I am a non-reluctant convert. Back when he first came up, I was a Brett Gardner fan, no doubt. I liked that he was fast, took pitches, and played solid defense. However, my faith in his ability to keep up consistently productive offensive numbers was anything but high. His ability to draw walks was fantastic, but his batting average skills weren’t that great and his power was essentially non existent. All it would take, I supposed, was pitchers challenging Gardner with pitches down the middle; if he hits it, it’s a single and no worse. But, years later, Gardner has proved me wrong, and I love that. In the last two years, he’s had double-digit walk rates, despite low power outputs. Coupling about-league-average-offense with mind-blowing defense, Gardner has turned into an incredible value for the Yankees. For 2012, there is no one stat to watch with Gardner. Rather, we should focus on his approach, which changed a little bit in 2011.
Using the PITCHf/x plate discipline data, we can see that Gardner made a concerted effort to change things up at the plate. While Gardner’s patient approach is commendable (and useful for that matter), taking all the time can get rather predictable. This past year, Gardner went from swinging at 30.5% of the pitches he saw to 34.9%. For reference, league averages in 2010/2011 were 44.7% and 45.3%. While he upped his swing% a lot, he was still well below league average. In fact, his swing% was the second lowest in the league (only Bobby Abreu‘s was lower at 33.7%). When Gardner did swing, he tended to make contact. His mark of 91.4% was 6th in baseball. Some of that contact, though, wasn’t great.

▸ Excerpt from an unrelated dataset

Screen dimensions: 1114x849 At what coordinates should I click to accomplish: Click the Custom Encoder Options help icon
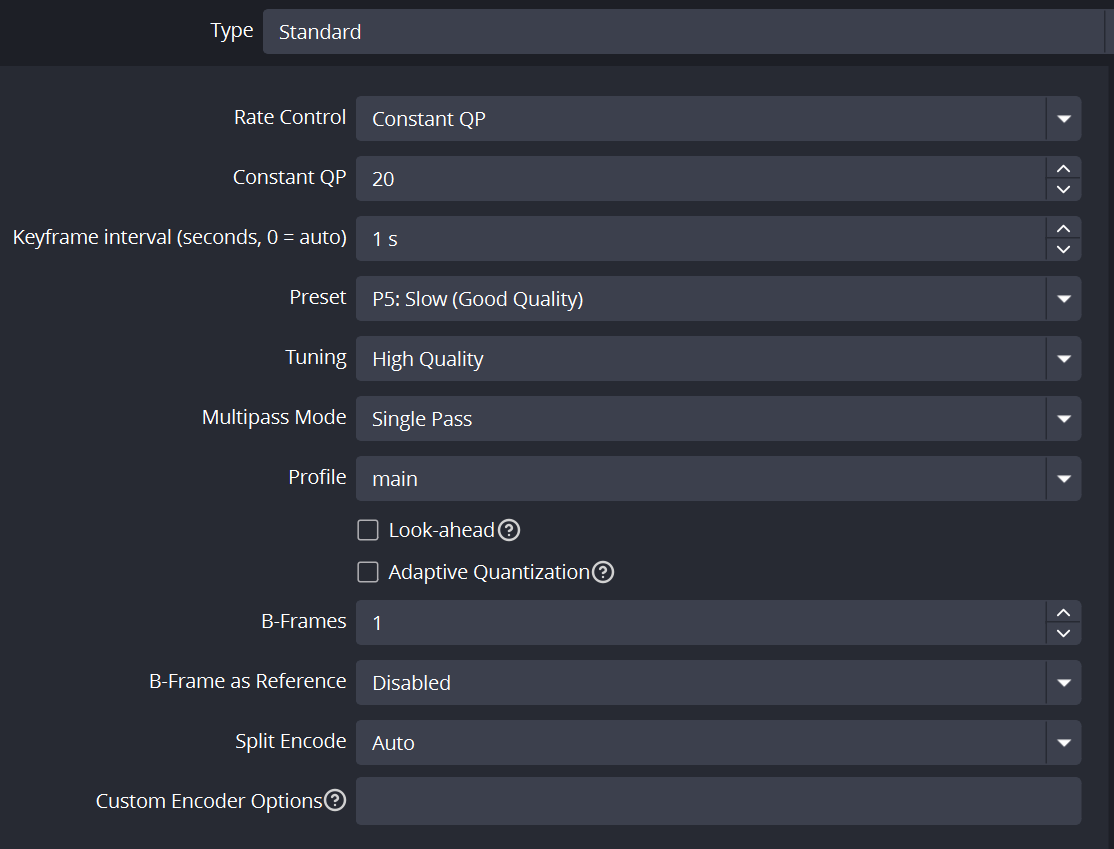335,801
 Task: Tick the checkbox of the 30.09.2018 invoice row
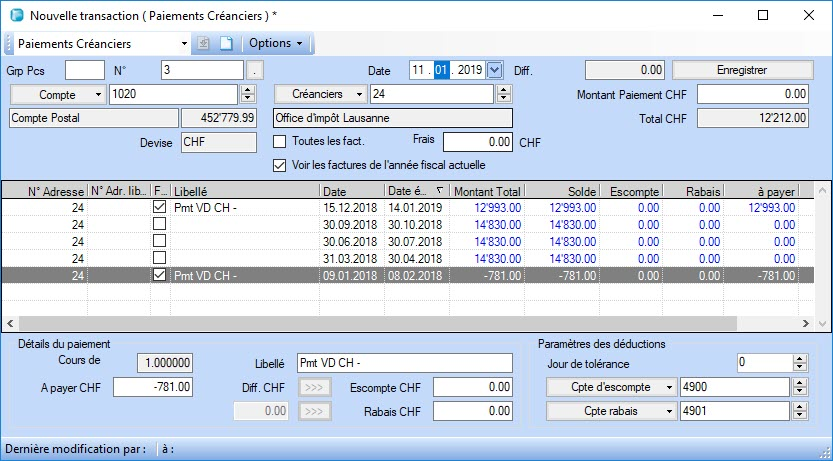pos(159,224)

Brett did come away with a career high 19.4 line drive percentage, but he also had a crazy-high 19.6 IFFB%, which was third highest in baseball. Easier said than done, but Brett’s gotta find a way to keep the line drive swing and avoid dropping his shoulder. Because of his lack of power (and general lack of lower-half movement in his swing), there’s no way Gardner can generate any sort lift/airborne power on most of his swings. He’ll run into one every so often, but those ones are more likely to end up as doubles in the gap than balls over the walls.
So at the end of this all, I guess we should keep our eye on Brett’s swing, contact, line drive, and IFFB rates. All of those are indicative of Brett’s approach and his swing, two things that have worked for him thus far.